[Word and element location records]
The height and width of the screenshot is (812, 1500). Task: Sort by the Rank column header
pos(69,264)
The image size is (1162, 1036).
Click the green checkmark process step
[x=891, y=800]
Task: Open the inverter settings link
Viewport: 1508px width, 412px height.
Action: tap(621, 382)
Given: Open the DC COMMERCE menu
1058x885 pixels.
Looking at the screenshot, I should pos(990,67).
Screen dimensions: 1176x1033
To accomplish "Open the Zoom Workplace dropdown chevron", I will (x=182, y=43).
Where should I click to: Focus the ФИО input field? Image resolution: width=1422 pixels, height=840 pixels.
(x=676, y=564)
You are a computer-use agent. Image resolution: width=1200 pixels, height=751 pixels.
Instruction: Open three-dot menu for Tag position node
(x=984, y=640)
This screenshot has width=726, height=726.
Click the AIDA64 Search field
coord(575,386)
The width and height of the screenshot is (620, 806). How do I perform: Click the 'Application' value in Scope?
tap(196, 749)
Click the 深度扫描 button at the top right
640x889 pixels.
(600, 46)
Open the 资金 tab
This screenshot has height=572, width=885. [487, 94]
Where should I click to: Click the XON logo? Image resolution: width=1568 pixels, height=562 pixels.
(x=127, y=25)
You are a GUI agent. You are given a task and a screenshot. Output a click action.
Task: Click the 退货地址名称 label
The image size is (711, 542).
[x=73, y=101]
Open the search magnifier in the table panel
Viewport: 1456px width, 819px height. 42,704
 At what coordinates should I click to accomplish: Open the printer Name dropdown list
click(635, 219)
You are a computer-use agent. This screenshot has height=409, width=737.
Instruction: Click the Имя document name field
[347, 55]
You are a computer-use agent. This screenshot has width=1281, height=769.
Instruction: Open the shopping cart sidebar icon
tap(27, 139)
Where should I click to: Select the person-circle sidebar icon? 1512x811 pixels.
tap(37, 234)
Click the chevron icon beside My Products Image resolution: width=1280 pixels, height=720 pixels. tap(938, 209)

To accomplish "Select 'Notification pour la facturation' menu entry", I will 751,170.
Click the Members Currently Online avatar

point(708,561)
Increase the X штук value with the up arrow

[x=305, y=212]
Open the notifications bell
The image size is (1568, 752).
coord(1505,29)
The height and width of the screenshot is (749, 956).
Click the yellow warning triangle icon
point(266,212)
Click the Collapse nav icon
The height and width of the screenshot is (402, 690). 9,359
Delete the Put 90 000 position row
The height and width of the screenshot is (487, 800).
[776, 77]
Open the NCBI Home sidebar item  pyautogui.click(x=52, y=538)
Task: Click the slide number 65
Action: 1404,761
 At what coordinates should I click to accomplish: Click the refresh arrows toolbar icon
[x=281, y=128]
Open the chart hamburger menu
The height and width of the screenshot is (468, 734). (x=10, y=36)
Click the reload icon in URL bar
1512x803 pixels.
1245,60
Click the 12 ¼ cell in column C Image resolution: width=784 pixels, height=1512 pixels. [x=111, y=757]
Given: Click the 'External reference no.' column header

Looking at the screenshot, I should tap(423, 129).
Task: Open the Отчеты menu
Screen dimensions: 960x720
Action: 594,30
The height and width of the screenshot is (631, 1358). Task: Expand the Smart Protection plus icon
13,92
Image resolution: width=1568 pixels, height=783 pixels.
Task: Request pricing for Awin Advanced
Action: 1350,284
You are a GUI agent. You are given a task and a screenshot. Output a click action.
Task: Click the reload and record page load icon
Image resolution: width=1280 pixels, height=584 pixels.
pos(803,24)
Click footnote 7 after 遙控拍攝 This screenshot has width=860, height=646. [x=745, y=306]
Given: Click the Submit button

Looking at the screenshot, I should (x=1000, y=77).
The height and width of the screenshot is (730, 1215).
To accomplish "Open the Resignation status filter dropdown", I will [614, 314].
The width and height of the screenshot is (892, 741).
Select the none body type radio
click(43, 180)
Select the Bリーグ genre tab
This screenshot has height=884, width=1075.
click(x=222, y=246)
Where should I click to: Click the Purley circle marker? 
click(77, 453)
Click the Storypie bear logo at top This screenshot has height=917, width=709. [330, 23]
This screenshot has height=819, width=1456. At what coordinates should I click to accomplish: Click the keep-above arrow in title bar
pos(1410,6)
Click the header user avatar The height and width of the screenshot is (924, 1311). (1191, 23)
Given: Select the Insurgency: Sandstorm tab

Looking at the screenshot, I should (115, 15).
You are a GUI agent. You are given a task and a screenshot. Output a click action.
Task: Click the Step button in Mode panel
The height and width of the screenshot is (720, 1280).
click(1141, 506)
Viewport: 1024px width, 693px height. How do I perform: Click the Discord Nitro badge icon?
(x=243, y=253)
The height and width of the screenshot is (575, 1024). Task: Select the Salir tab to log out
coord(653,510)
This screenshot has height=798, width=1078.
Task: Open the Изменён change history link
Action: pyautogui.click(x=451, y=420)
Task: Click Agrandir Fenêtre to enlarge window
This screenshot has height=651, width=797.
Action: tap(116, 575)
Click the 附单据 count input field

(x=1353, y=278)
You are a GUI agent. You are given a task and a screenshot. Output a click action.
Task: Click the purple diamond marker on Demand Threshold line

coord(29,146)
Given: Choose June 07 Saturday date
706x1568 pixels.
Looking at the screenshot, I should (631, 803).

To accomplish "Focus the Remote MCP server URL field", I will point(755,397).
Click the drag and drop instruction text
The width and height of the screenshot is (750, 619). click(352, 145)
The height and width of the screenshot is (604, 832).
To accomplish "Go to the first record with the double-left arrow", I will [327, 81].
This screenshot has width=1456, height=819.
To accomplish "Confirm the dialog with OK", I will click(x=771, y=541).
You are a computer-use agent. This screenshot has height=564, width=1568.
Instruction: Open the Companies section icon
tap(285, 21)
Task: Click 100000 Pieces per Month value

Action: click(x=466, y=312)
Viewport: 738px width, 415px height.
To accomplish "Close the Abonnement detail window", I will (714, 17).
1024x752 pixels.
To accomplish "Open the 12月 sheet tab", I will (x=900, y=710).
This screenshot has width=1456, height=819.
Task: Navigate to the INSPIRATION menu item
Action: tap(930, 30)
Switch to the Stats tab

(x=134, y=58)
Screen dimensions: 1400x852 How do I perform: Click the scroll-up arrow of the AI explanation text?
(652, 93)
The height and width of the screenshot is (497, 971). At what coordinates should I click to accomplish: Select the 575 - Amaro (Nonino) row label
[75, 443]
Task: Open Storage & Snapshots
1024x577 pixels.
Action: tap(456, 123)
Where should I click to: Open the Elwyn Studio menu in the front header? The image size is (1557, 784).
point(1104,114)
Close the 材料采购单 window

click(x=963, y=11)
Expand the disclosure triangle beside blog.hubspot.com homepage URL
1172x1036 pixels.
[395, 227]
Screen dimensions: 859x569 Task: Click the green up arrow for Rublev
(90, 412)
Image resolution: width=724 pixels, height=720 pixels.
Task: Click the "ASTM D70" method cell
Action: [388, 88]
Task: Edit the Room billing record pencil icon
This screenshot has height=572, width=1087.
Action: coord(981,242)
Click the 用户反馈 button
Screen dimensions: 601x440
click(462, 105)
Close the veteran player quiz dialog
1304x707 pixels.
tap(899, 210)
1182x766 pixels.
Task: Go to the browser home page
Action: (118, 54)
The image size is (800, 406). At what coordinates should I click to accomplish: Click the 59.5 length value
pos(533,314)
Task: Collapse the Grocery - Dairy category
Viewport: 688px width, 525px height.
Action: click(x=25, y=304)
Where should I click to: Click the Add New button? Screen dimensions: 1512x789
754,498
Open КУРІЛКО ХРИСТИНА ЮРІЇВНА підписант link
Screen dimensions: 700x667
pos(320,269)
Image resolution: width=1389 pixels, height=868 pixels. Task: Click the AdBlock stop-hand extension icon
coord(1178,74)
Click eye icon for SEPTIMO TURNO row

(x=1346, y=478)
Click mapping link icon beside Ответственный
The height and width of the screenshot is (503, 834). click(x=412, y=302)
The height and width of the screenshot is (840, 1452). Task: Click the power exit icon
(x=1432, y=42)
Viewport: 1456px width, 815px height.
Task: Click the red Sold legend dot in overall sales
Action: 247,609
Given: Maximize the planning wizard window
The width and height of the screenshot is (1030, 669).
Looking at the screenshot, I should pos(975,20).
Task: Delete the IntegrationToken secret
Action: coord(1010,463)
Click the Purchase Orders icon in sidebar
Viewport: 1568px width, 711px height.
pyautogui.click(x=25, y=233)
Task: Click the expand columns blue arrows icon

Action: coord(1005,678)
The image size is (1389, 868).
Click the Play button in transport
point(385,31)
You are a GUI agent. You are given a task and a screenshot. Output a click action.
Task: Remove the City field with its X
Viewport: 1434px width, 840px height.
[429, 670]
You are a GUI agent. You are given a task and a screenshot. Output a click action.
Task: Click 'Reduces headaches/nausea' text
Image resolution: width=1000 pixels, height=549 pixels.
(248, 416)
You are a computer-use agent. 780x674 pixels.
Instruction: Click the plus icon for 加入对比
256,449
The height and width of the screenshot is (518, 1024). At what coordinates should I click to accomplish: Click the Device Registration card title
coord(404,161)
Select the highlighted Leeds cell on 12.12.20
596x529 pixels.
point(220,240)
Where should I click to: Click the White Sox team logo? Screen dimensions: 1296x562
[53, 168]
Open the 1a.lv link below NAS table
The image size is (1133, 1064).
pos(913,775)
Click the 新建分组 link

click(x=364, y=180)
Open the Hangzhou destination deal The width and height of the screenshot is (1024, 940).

## Work to be completed
Reproduce the material starting with the line with "Click footnote 7" and going on through the line with "click(1141, 506)", substituting "control" for each "button" and keeping everything else as it stands. Return those lines alone.

## Problem solution
Click footnote 7 after 遙控拍攝 This screenshot has width=860, height=646. [x=745, y=306]
Given: Click the Submit control

Looking at the screenshot, I should (x=1000, y=77).
The height and width of the screenshot is (730, 1215).
To accomplish "Open the Resignation status filter dropdown", I will [614, 314].
The width and height of the screenshot is (892, 741).
Select the none body type radio
click(43, 180)
Select the Bリーグ genre tab
This screenshot has height=884, width=1075.
click(x=222, y=246)
Where should I click to: Click the Purley circle marker? 
click(77, 453)
Click the Storypie bear logo at top This screenshot has height=917, width=709. [330, 23]
This screenshot has height=819, width=1456. At what coordinates should I click to accomplish: Click the keep-above arrow in title bar
pos(1410,6)
Click the header user avatar The height and width of the screenshot is (924, 1311). (1191, 23)
Given: Select the Insurgency: Sandstorm tab

Looking at the screenshot, I should (115, 15).
You are a GUI agent. You are given a task and a screenshot. Output a click action.
Task: Click the Step control in Mode panel
The height and width of the screenshot is (720, 1280).
click(1141, 506)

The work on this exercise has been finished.